▶ Information given:
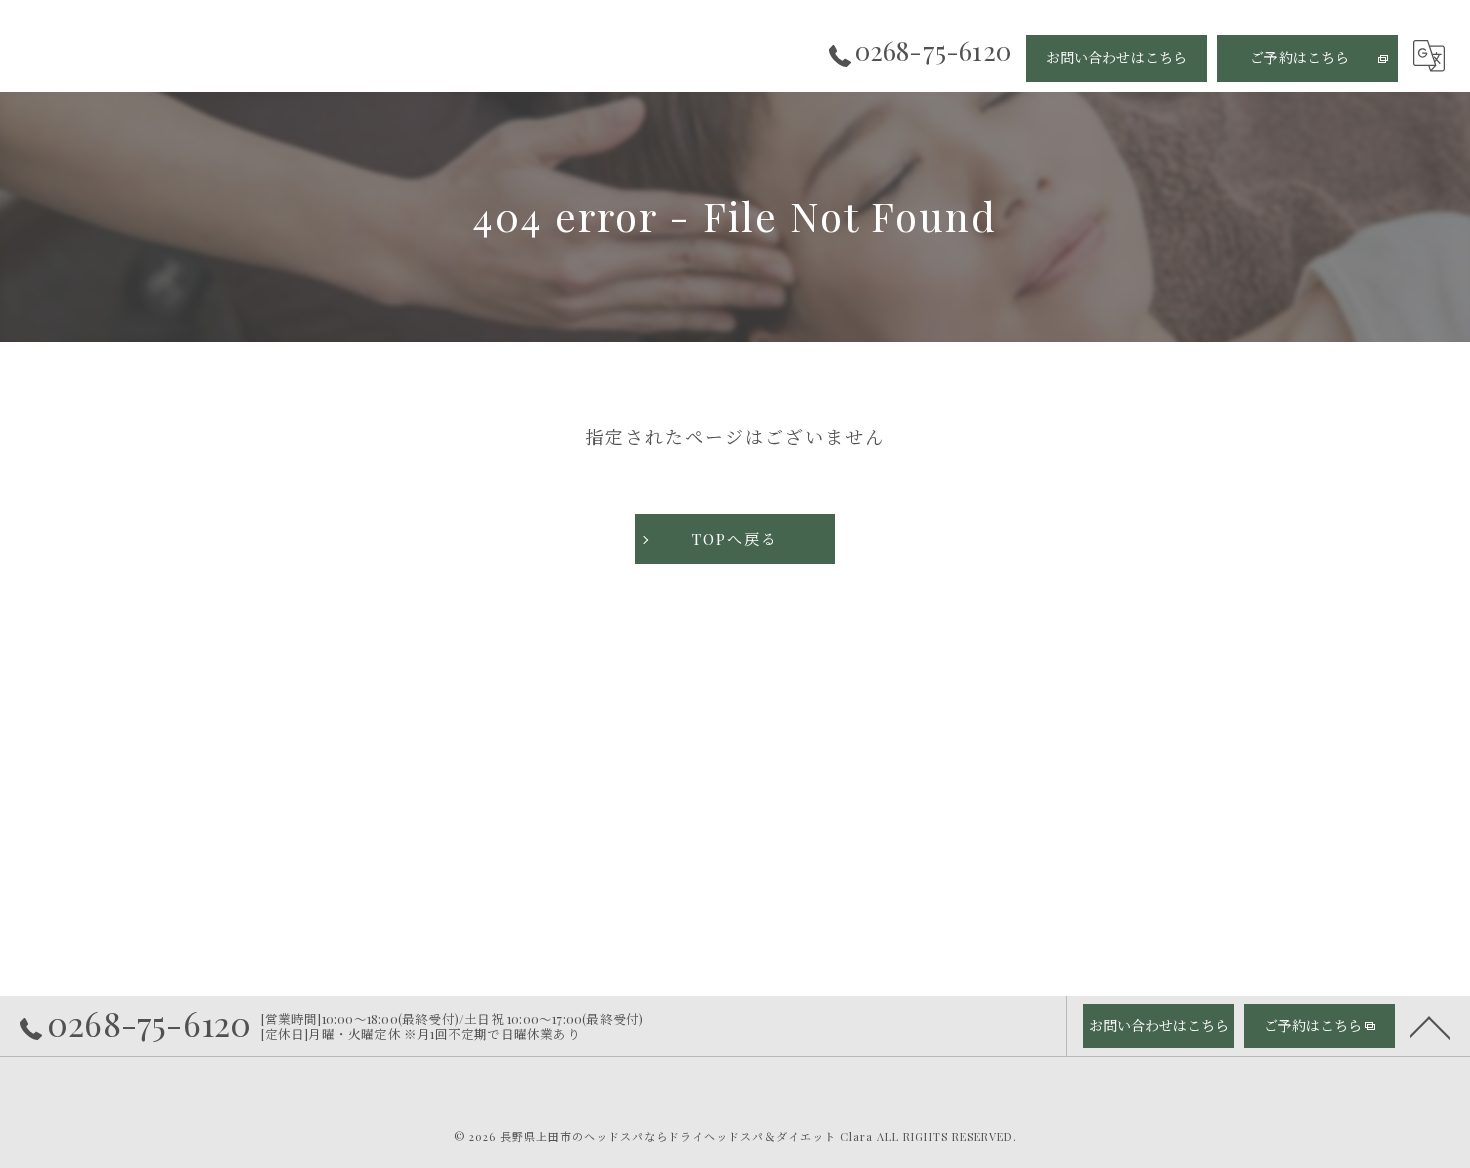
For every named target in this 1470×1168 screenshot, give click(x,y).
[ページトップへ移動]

==

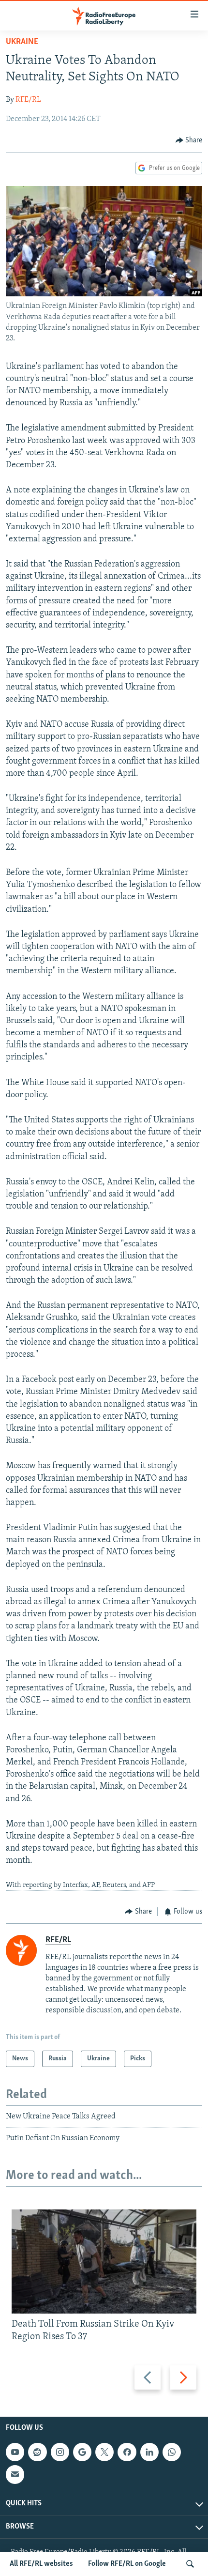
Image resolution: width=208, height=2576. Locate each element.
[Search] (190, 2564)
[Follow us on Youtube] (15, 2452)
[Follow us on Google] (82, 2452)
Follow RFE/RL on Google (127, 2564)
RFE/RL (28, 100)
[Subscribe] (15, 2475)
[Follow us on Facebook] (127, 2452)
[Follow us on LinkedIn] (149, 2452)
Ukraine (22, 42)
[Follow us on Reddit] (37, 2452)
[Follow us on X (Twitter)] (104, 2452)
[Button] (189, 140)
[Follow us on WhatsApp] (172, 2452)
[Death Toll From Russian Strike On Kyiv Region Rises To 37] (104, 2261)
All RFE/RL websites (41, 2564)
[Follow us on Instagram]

▶ Directions:
Your reply is to repeat, unchanged, the lines above running from the one with "[Follow us on WhatsApp] (172, 2452)" up to and including the one with "[Follow us on Instagram]".

▶ Exercise output:
[Follow us on WhatsApp] (172, 2452)
[Death Toll From Russian Strike On Kyiv Region Rises To 37] (104, 2261)
All RFE/RL websites (41, 2564)
[Follow us on Instagram]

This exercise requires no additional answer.